The union has also urged other local authorities, other landowning bodies and retailers around Wales to follow suit.
"We welcome the county council's decision to ban sky lanterns and we regard it as an opportunity to repeat the union's long-standing campaign for a total ban on them," said FUW Pembrokeshire county chairman Hywel Vaughan.
"We would also make a similar plea to hotels and other wedding venues to introduce such a ban at their premises."
The council's cabinet recommended the introduction of a voluntary ban on the release of sky lanterns and helium balloons from council owned or controlled land and called for a communication exercise to make consumers and charity organisations aware of the associated risks.

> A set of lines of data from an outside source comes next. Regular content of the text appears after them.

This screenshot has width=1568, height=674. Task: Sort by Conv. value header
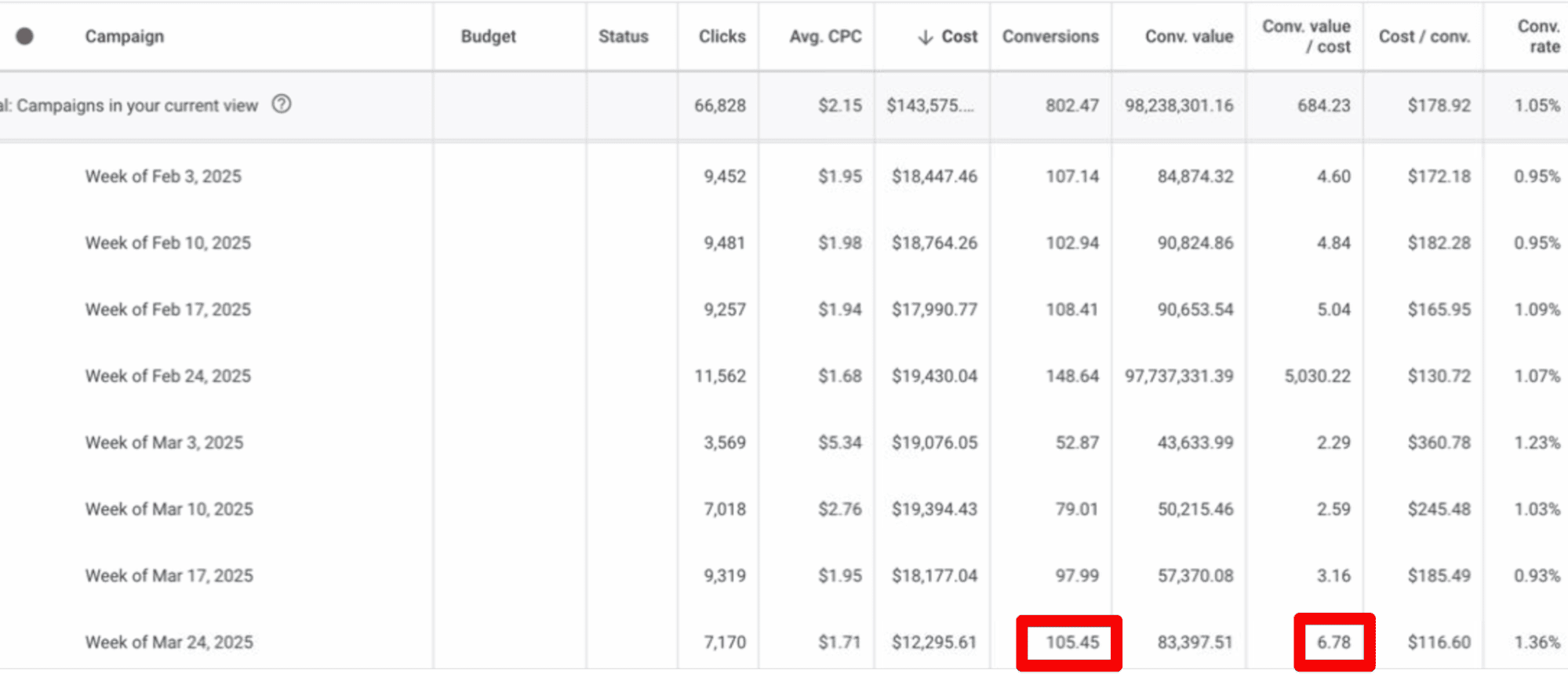pos(1188,37)
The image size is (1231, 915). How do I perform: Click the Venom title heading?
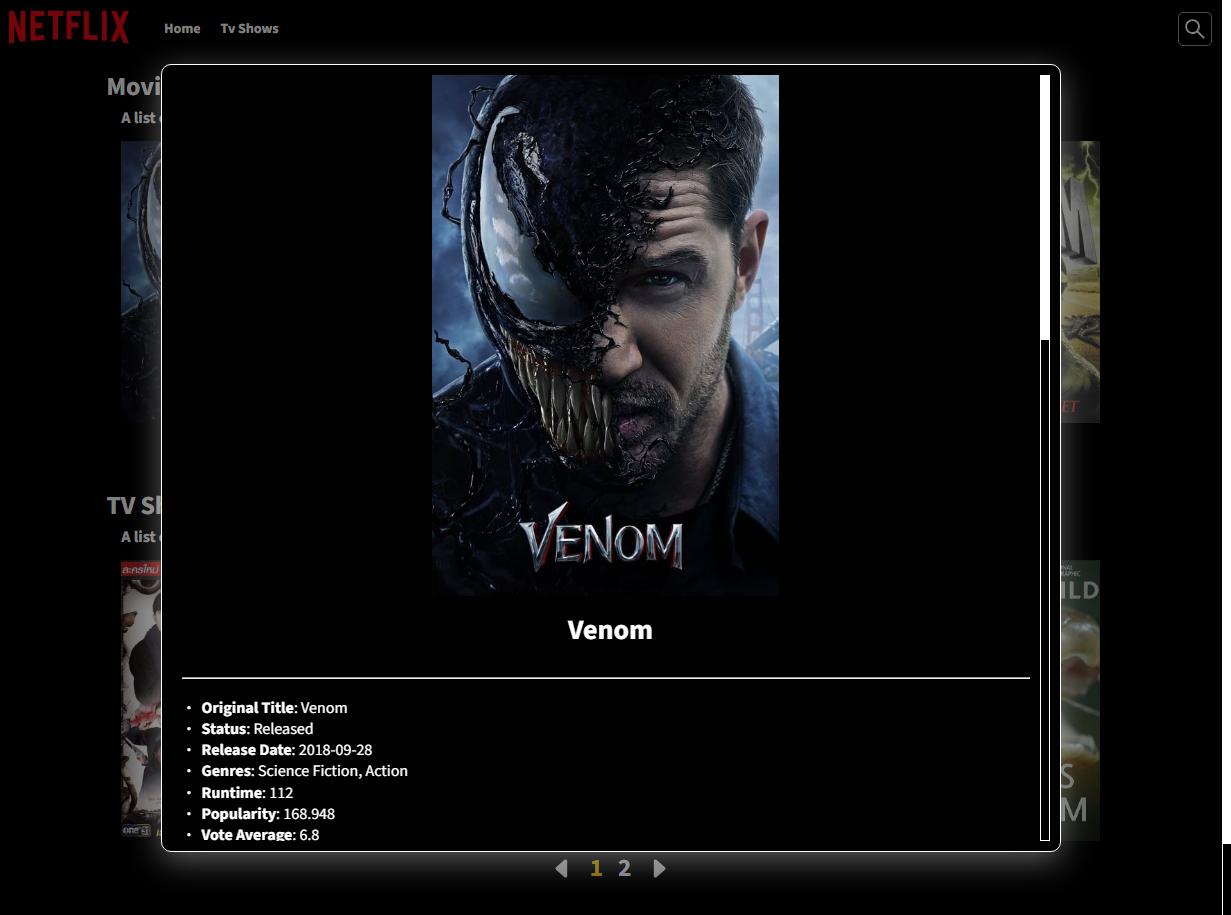pos(609,630)
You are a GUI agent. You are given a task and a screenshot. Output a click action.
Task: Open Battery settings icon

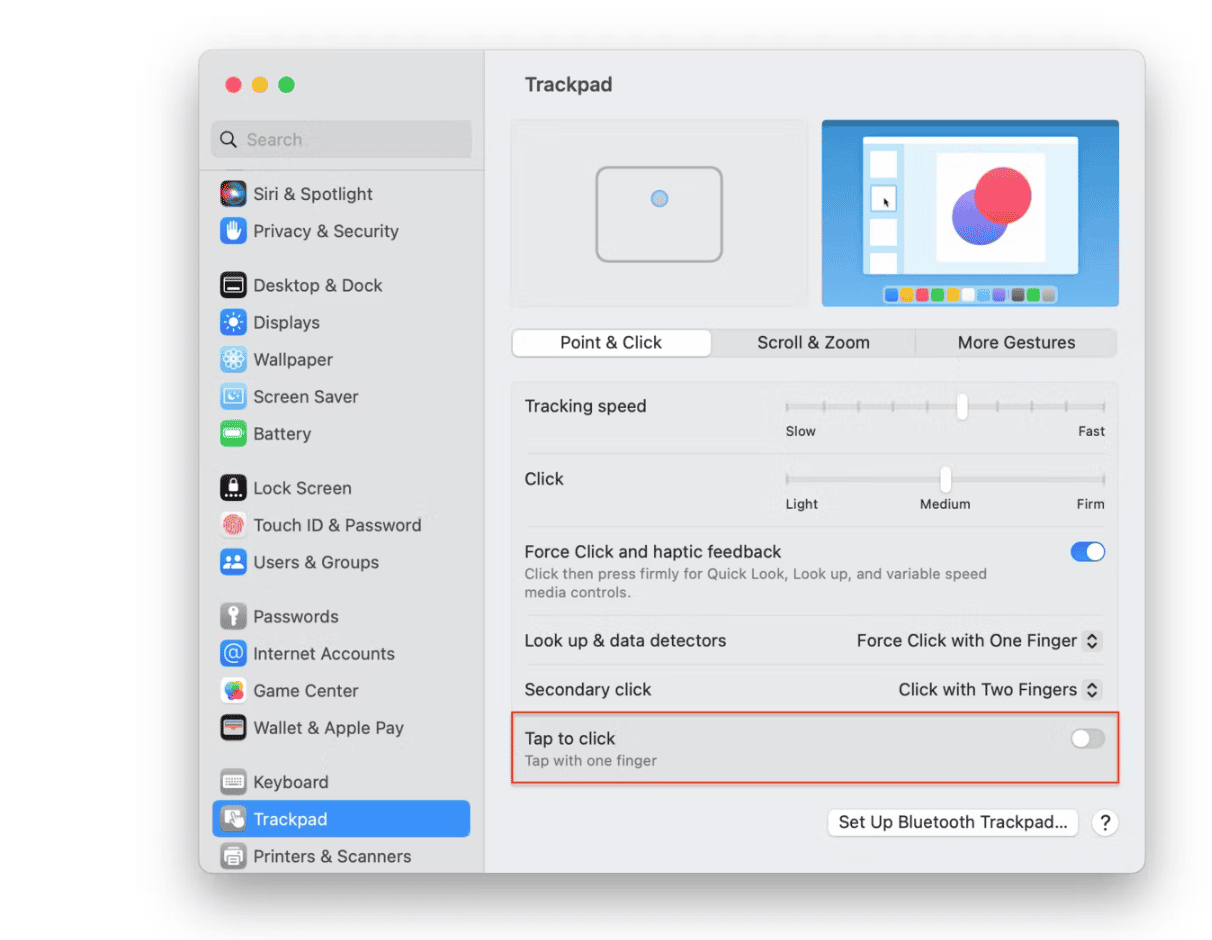tap(233, 434)
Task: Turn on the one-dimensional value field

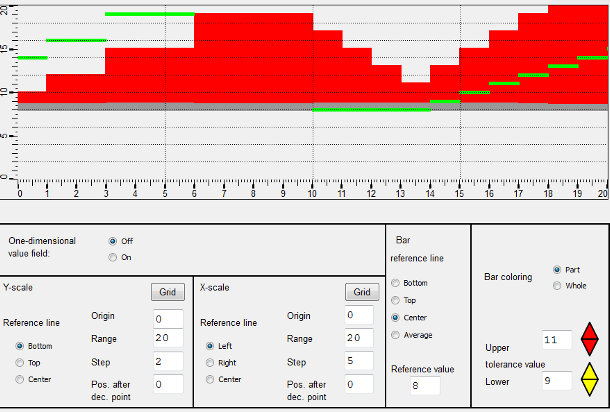Action: [x=113, y=257]
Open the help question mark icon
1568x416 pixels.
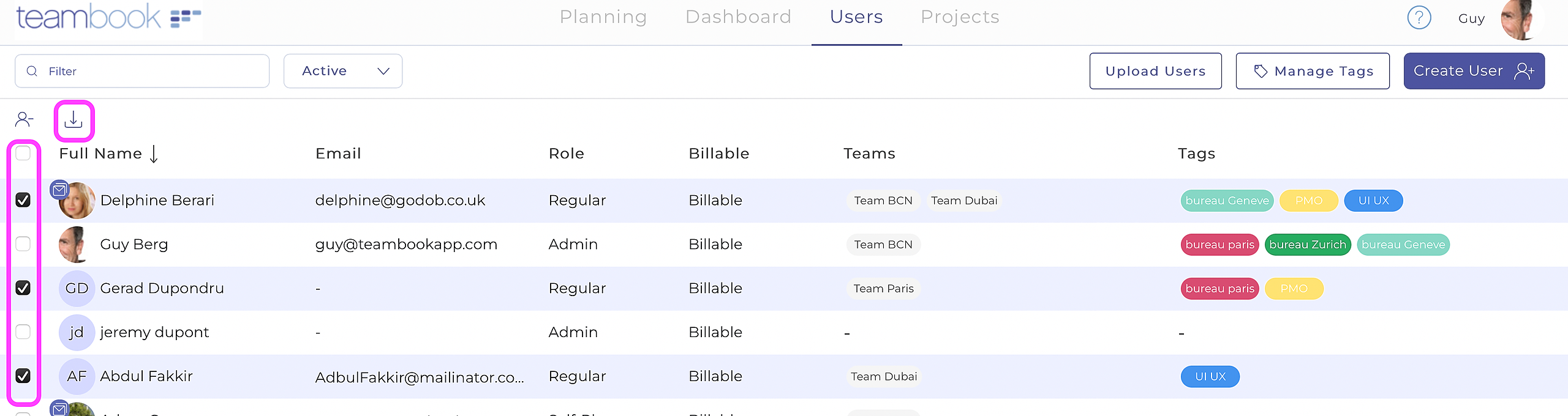tap(1419, 18)
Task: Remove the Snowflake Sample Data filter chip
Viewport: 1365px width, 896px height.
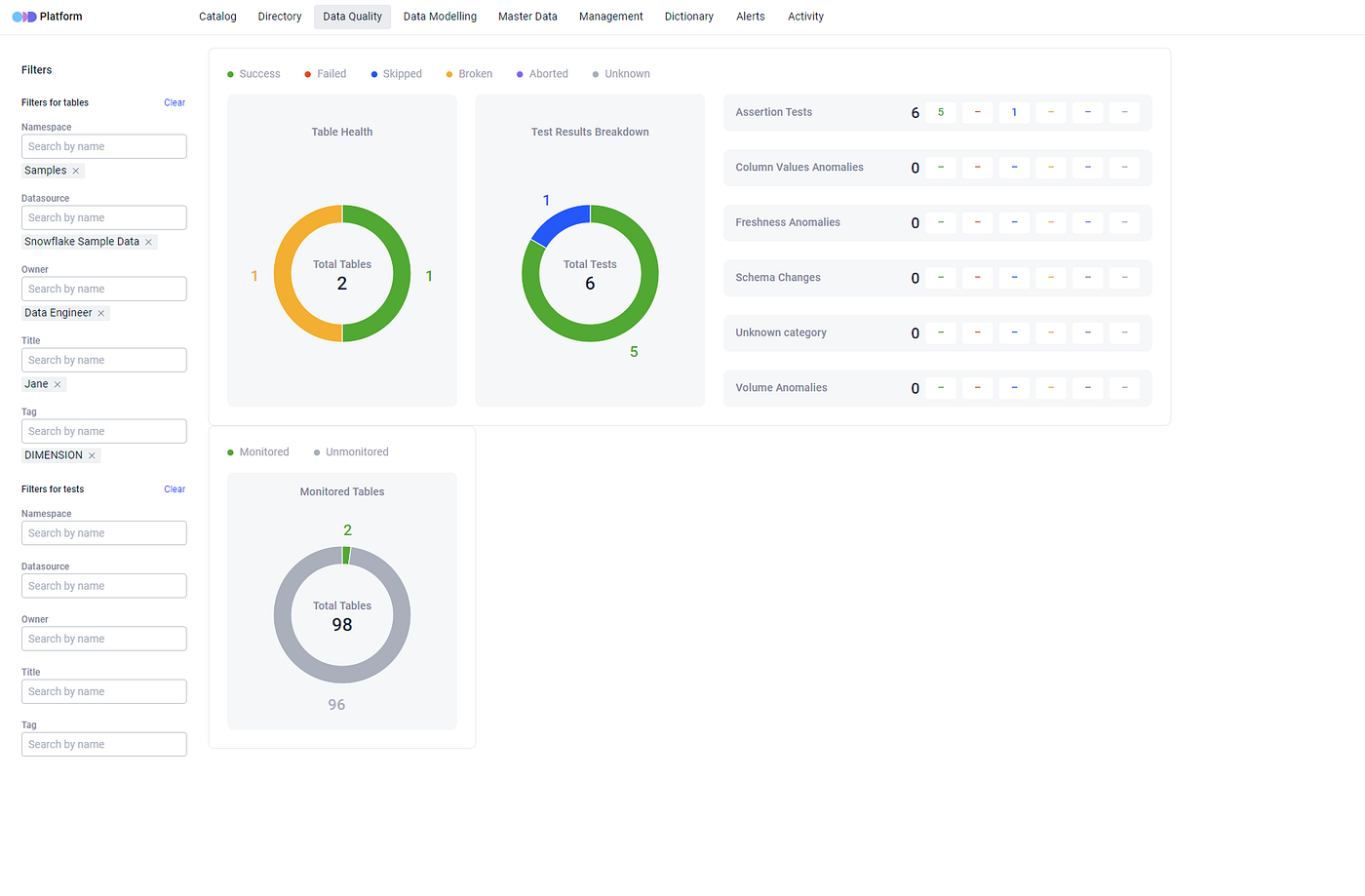Action: coord(148,242)
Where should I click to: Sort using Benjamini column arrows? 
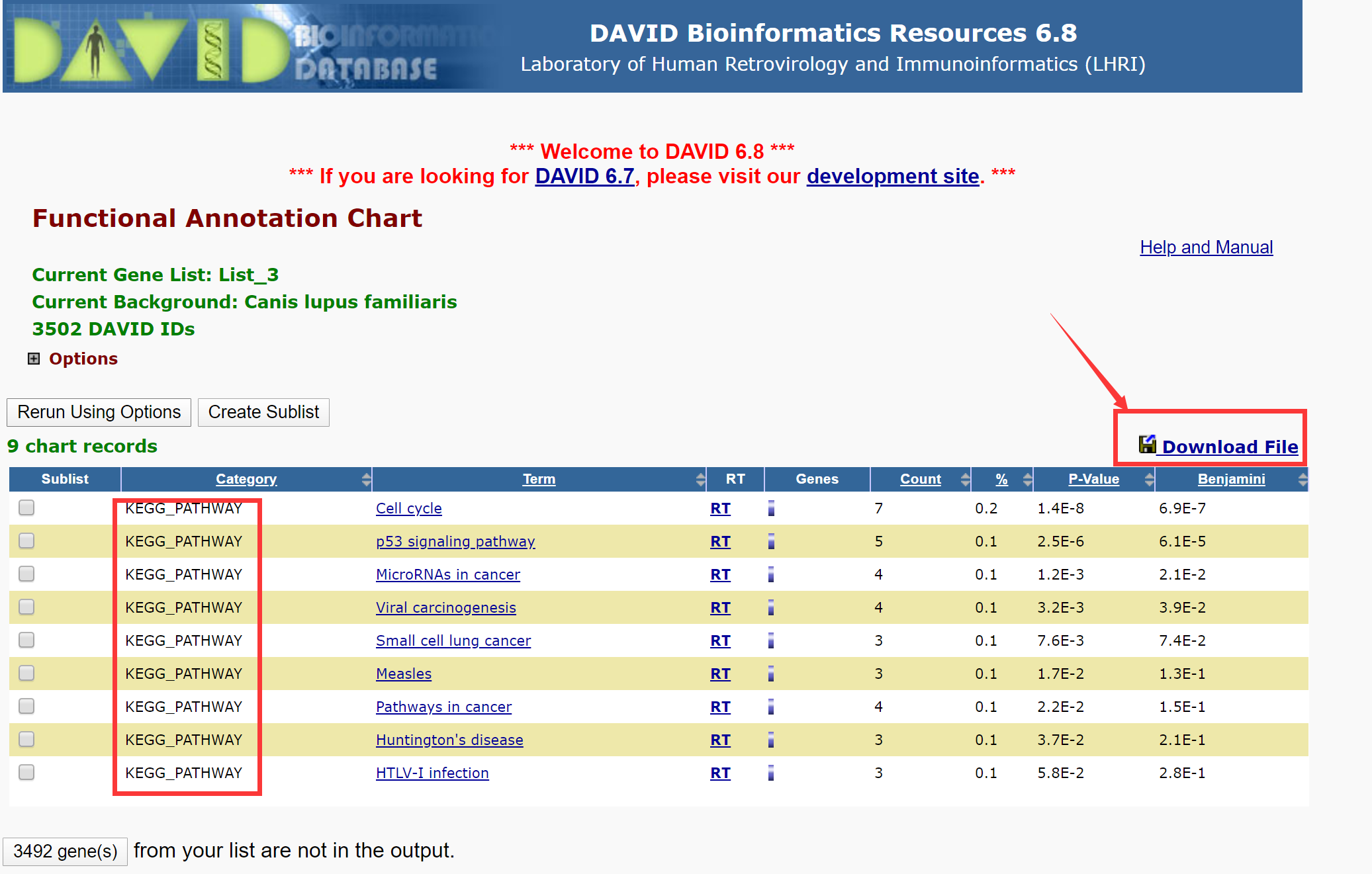(x=1302, y=479)

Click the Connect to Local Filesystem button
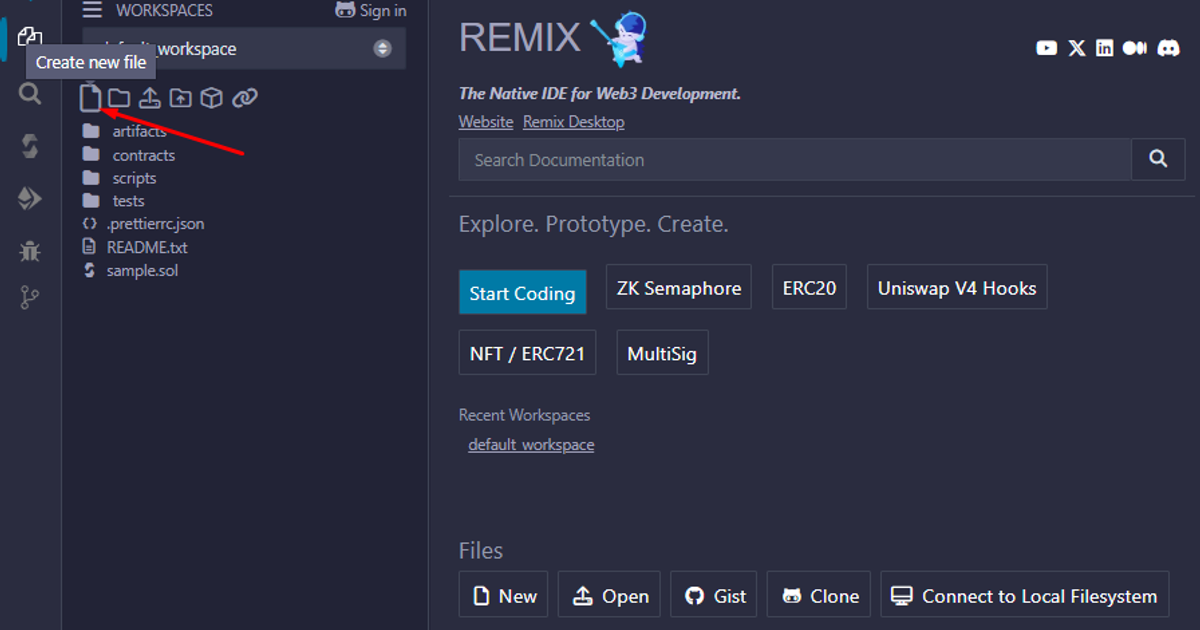pyautogui.click(x=1025, y=596)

"Cabinet members were told the FUW was among a wide range of organisations, including the Marine Conservation Society, RNLI, RSPCA and various fire and rescue services, concerned about the possible impact of sky lanterns and helium balloons on livestock and the environment," added Mr Vaughan.
"Those concerns include risks to animal welfare through ingestion of debris left by them in the countryside, the sea and on the coastline. As sky lanterns contain a naked flame, there were additional concerns about the fire risk to buildings, property and crops from uncontrolled landings," Mr Vaughan added.
Last year the Welsh Government and Defra jointly commissioned an independent research project on the impact on livestock, plants and the environment of sky lantern and helium balloon releases but their report concluded any impact on the environment and risk of widespread injury or death to livestock was low.
However, it found the risk from sky lanterns to buildings, agricultural crops and moorland was significant and the Welsh Government is now encouraging local authorities to introduce a voluntary ban on the release of sky lanterns and helium balloons from council owned or controlled land and discourage their use and release wherever possible.
In evidence to the joint report, the FUW stated that after consulting its members throughout Wales it received numerous reports of lanterns found in fields being grazed, about to be grazed, or cut for silage or hay.
Other more serious reports received included a lantern found smouldering in a barn
containing hay and straw and a cow injured following a stampede started by lanterns floating over fields containing livestock.
"The materials used in the construction of these lanterns pose a danger to livestock, particularly if the wire or bamboo from the frame of the lantern is chopped up during the silage making process and contaminates feedstocks," said Mr Vaughan.